Trump est en guerre... contre la révolution et le communisme !

Interventions au Venezuela, au Yémen, au Groenland en Iran : l’impérialisme US a-t-il pour ennemi la City de Londres ou la révolution prolétarienne ?

La guerre contre l’Iran

C’est seulement du point de vue de la révolution socialiste mondiale que l’on peut comprendre des événements tels que la récente guerre des USA et d’Israël contre l’Iran.
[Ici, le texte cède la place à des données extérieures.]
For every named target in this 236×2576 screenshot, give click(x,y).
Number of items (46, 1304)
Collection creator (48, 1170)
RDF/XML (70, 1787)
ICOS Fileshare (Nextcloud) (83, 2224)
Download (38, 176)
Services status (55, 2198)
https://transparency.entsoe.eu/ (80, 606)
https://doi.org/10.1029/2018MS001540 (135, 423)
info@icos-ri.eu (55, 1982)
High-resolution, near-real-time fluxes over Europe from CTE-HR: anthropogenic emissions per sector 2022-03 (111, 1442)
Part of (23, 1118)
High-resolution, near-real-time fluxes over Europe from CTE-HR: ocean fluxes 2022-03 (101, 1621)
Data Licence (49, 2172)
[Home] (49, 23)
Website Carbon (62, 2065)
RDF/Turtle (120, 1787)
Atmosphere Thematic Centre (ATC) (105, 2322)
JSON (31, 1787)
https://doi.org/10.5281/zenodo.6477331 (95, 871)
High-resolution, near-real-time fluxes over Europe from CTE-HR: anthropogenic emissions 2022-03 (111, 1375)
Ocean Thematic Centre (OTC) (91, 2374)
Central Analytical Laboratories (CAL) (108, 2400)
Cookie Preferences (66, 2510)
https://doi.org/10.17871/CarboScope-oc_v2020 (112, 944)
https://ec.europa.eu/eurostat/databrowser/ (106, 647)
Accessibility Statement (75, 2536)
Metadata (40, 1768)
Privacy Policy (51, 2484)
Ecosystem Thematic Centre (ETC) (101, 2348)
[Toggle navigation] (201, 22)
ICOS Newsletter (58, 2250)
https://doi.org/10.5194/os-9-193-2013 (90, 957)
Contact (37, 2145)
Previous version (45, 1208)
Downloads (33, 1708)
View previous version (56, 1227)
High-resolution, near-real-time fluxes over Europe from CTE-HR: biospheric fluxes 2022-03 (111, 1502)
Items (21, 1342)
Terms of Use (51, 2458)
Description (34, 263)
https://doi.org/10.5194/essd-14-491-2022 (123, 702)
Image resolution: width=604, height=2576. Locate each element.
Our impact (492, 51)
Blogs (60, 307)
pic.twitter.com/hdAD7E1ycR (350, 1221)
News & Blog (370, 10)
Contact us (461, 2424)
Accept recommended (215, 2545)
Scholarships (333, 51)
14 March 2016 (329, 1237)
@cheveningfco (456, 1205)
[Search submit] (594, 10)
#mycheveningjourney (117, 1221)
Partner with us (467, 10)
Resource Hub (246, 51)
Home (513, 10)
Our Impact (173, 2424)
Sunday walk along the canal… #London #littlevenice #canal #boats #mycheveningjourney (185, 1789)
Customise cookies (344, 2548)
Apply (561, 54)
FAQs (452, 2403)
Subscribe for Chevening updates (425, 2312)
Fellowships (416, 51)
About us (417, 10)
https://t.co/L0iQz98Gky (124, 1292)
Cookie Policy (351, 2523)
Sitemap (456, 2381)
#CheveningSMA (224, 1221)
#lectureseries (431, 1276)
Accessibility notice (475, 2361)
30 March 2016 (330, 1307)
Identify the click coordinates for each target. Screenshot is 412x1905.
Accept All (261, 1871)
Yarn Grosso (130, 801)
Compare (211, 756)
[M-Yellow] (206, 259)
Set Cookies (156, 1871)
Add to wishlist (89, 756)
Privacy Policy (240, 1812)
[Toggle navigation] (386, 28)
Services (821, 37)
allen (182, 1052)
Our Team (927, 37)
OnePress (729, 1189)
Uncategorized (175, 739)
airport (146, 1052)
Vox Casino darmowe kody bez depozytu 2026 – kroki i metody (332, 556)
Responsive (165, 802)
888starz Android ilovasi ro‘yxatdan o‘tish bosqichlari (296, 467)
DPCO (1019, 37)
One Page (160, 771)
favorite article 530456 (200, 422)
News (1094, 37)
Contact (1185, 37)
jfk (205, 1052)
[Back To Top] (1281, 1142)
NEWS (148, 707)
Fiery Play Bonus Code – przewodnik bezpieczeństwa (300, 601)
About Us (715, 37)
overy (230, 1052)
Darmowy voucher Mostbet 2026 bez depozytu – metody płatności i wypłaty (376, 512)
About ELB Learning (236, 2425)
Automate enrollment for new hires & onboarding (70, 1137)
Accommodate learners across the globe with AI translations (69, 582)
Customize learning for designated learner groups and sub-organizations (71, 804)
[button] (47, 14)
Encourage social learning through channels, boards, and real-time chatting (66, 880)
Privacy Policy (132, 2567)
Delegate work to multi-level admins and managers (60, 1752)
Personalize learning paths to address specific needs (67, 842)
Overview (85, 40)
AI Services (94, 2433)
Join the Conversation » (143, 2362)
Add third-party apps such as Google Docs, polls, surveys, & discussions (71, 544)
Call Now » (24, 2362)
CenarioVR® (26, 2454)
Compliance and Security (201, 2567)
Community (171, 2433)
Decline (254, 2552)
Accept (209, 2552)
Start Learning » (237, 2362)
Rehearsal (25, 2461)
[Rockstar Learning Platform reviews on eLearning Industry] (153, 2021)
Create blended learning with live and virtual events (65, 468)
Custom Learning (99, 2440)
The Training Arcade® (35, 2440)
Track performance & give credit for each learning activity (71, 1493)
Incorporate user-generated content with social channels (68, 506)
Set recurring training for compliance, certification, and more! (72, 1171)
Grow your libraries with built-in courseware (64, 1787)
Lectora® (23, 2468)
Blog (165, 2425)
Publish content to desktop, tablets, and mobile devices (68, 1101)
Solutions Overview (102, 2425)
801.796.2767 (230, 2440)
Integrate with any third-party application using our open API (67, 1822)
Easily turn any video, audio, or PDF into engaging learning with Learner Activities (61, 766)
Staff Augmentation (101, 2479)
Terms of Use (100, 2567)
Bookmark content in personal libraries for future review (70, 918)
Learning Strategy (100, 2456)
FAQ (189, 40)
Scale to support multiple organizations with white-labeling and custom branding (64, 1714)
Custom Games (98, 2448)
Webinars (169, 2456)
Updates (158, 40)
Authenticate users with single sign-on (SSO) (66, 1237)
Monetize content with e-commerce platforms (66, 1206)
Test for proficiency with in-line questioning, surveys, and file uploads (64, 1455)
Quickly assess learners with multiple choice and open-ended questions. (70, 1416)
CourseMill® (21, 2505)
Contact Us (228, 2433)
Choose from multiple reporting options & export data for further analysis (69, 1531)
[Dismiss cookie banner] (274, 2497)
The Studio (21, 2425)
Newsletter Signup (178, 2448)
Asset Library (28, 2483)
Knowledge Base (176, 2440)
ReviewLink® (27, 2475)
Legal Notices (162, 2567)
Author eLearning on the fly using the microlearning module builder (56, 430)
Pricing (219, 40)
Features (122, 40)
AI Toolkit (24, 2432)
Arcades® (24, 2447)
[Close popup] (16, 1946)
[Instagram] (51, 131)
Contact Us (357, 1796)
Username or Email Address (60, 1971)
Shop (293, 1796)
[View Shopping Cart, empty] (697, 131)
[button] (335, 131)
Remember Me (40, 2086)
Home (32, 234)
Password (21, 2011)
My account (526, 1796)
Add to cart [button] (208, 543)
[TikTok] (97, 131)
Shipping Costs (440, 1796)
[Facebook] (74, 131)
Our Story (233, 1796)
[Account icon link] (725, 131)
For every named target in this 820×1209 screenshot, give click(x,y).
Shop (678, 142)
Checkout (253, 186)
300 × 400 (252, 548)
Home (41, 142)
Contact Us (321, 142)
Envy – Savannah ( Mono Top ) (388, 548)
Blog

Et c’est seulement par de la propagande pour cette révolution mondiale en France, que les révolutionnaires peuvent agir ici.

Le fait qu’en France aucun parti n’ait ces objectifs est illustré par la pauvreté des analyses proposées aux exploités.
Des partis comme LO, RO ou le NPA-R, qui ne vivent que pour les élections syndicales et politiques, ne font que reprendre les moins bonnes analyses des "spécialistes" bourgeois.

En premier lieu, il parait que les USA auraient subi une défaite ! Si c’est le cas, le réflexe des révolutionnaires, après les expériences de 1870 en France, 1905 et 1917 en Russie, 1918 en Allemagne et en Autriche-Hongrie, est d’utiliser l’affaiblissement de leur impérialisme pour appuyer les mouvements révolutionnaires qui ne manqueront de se déclencher.

Le parti du candidat Anasse Kazib écrivait triomphalement en mai dernier :

Pour la première fois depuis des décennies, l’impérialisme étatsunien est tenu en échec par une nation opprimée. Cette situation nouvelle met en lumière la crise d’hégémonie de l’impérialisme étasunien et ouvre des perspectives historiques pour les exploités et les opprimés du Moyen-Orient et du monde entier.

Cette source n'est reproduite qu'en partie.